Витя не сдержался, тоже усмехнулся и с благодарностью посмотрел на брата.
– Ну, короче, ты видишь теперь, во что вырождаются наши мечты и фантазии. Стремная мерзость, да? Только попав сюда и увидев эти ошметки, начинаешь понимать, из какой дряни на самом деле состоишь. А ведь нам еще повезло не нарваться на наши сексуальные фантазии… Сказать, кого я в детстве голым все время представлял, когда?..
– Смотри, там! – прервал его Гриша.
Близ одного из дальних углов обширного помещения в потолке обнаружился люк, почти незаметный среди черных разводов плесени. Если б не лестница под ним – кривоватая, деревянная, грубо сколоченная из досок разной толщины, – братья прошли бы мимо.
– Допустим, мы из дома не выберемся, – рассудительно произнес Гриша, – но нам хотя бы до окна добраться, до любого нормального окна.
– Тихо! – шепнул Витя. – Если дом услышит…
– Ты че, серьезно? – удивился Гриша. – Он может нас услышать?
– Не знаю. Здесь все как будто пытается тебя задержать. По крайней мере, лучше не говорить о том, что собираешься делать. Мне кажется, то, что мы на них смотрим, осознаем их, запоминаем, помогает им сопротивляться разложению. Думаю, этот дом тоже хочет свою долю бытия. Все громкое, яркое, резкое – все здесь имеет последствия.
Братья приблизились к лестнице. Глянули вверх: люк над нею был открыт, но затянут мутной пленкой.
Только сейчас, подойдя к лестнице, они увидели, что пространство вокруг нее расчерчено длинными нитями паутины. Они поблескивали в тусклых лучах, проникавших сверху, и терялись в окружающем сумраке, который здесь, рядом с лестницей, контрастируя с падающим светом, казался темнее и гуще. Или сумрак сгустился только что?
Бесформенное темное нечто тяжко ворочалось в углу, и дрожали нити паутины, и кружились меж них тонкие ворсинки, взбудораженные вибрацией.

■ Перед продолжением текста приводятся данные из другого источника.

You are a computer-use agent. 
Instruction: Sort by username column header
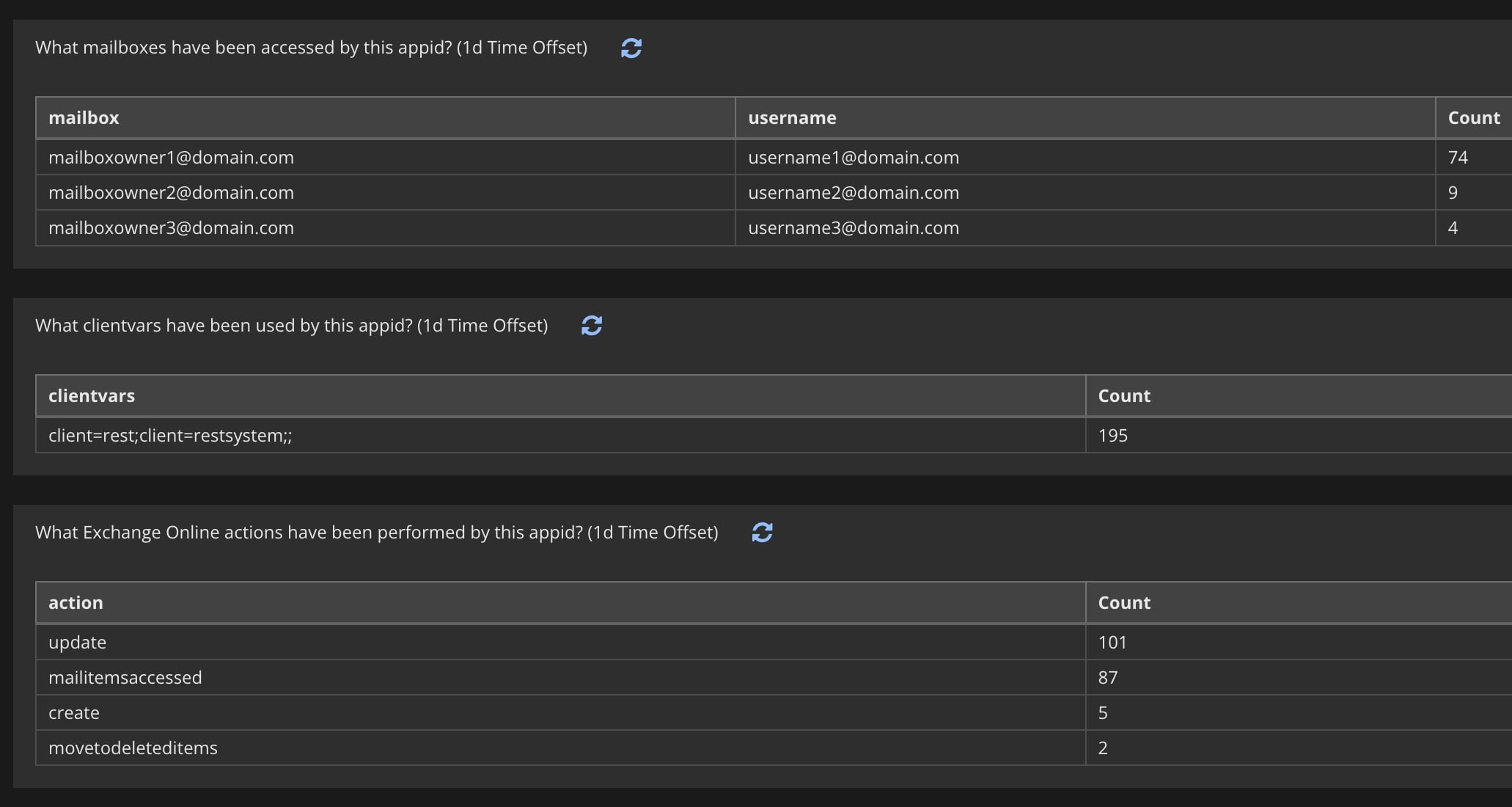click(792, 118)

Гриша ощутил, как нити касаются его кожи, как врастают в нее, пуская побеги внутрь тела, к самой сердцевине его «я».
Витя пробовал руками лестницу на прочность. Попытался опереться ногой на нижнюю поперечную дощечку – выдержала! Затем на вторую… И обернулся, затылком почуяв неладное.
Гриша с Максом на руках медленно шел во тьму, прочь от лестницы. В его позе, в его шагах было что-то ритуальное, словно жрец торжественно несет подношение к алтарю.

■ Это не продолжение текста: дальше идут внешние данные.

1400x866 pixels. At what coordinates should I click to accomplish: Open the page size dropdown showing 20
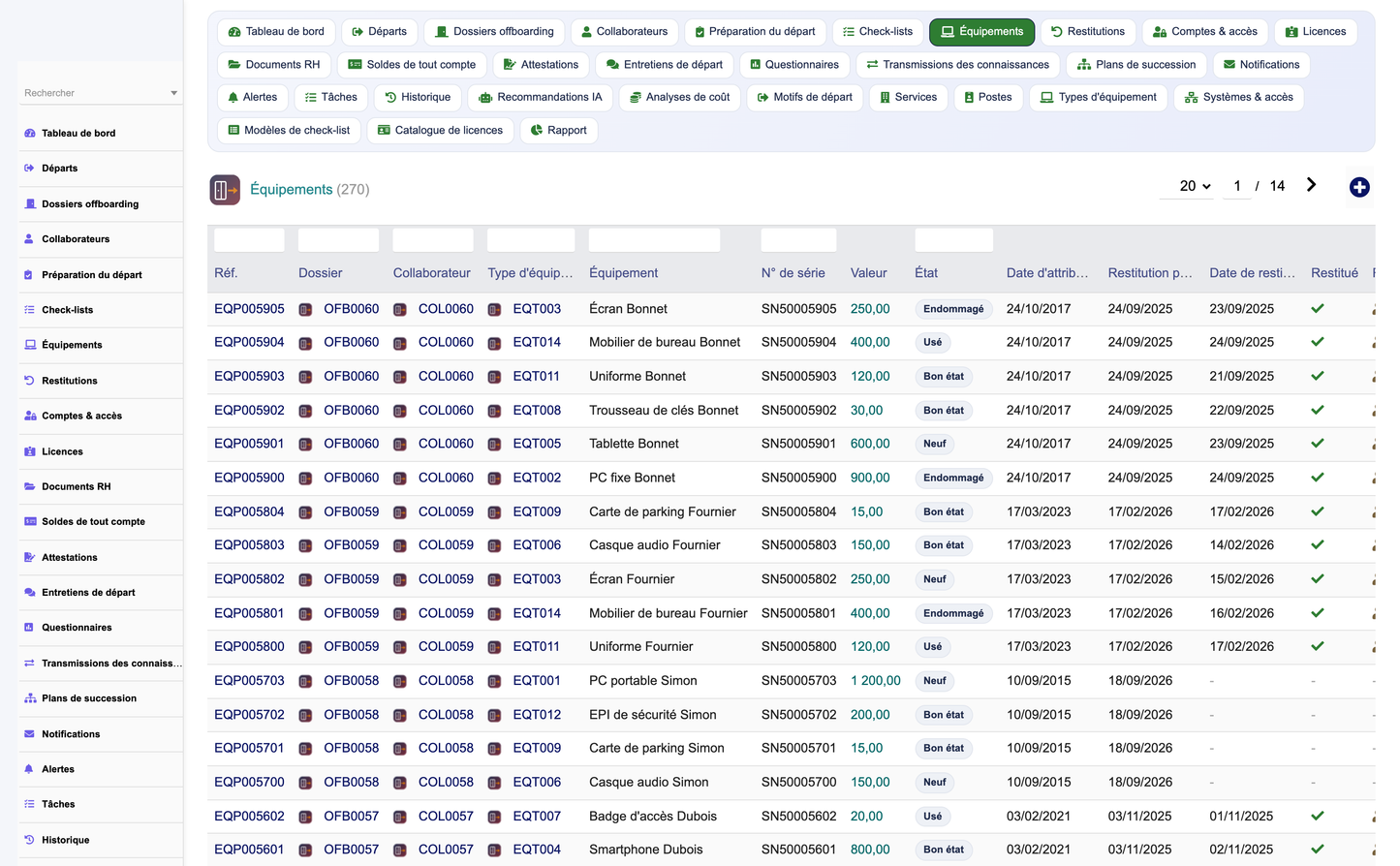(x=1195, y=186)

Витя запаниковал, спрыгнул с лестницы, но неудачно – подвернул ногу и упал. Пронзительная боль мешала подняться. Наконец он кое-как, держась за стену, встал и заковылял вслед удалявшемуся брату. Тот двигался в сторону темного угла, где клубилась чернильная тьма.

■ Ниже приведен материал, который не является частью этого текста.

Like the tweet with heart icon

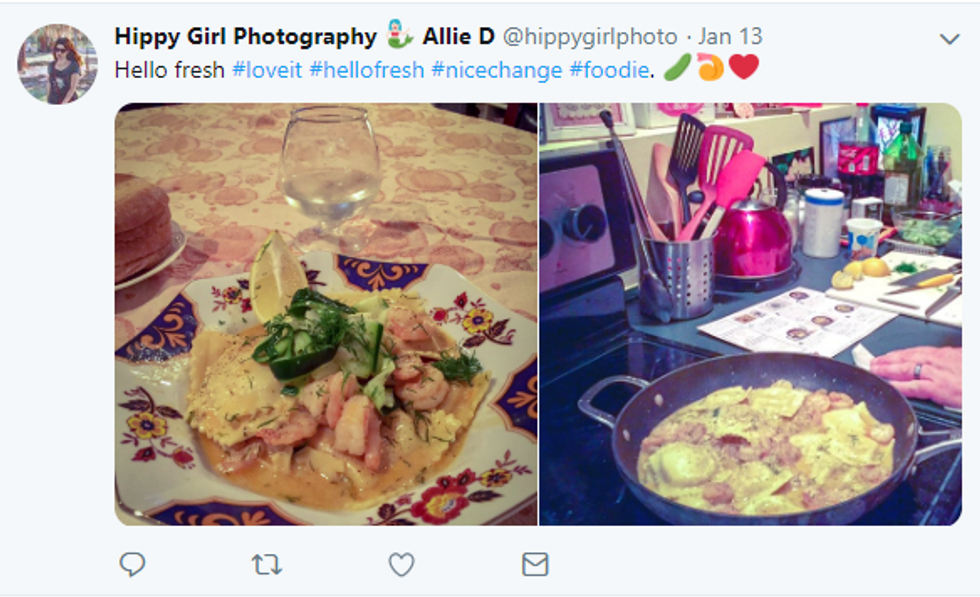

Странно, что Гриша продолжал идти, хотя пора уже было уткнуться в угол меж стен. Но угол раздвигался перед ним, разверзаясь, углубляясь в самое себя.
Гриша держал Макса на вытянутых руках, предлагая его кому-то, кого Витя не мог разглядеть во тьме. Каждый новый шаг давался тяжелее предыдущего. Было заметно, как в страшном напряжении дрожит Гришино тело.
Витя тоже всем существом чувствовал сопротивление сгущавшейся пустоты, отчего напрягались мышцы. Он задыхался, с усилием догоняя брата.
Наконец он вцепился в Гришино плечо скорченными от натуги пальцами – будто вонзил абордажные крючья в корабельный борт.
Гриша вздрогнул всем телом, застыл на месте, а Витя, как в мгновенной вспышке, увидел скрытое тьмой.
Их окружали уродливые твари, следившие за ними со смесью алчности, похоти и трусости. На лицах ущербных существ, казалось, извиваются россыпи червей – настолько явственны были эмоции, захватившие их.
Впереди, в нитях огромной паутины, висело распятое нечто – многорукое, многоногое чудовище. В дар ему Гриша предлагал своего сына.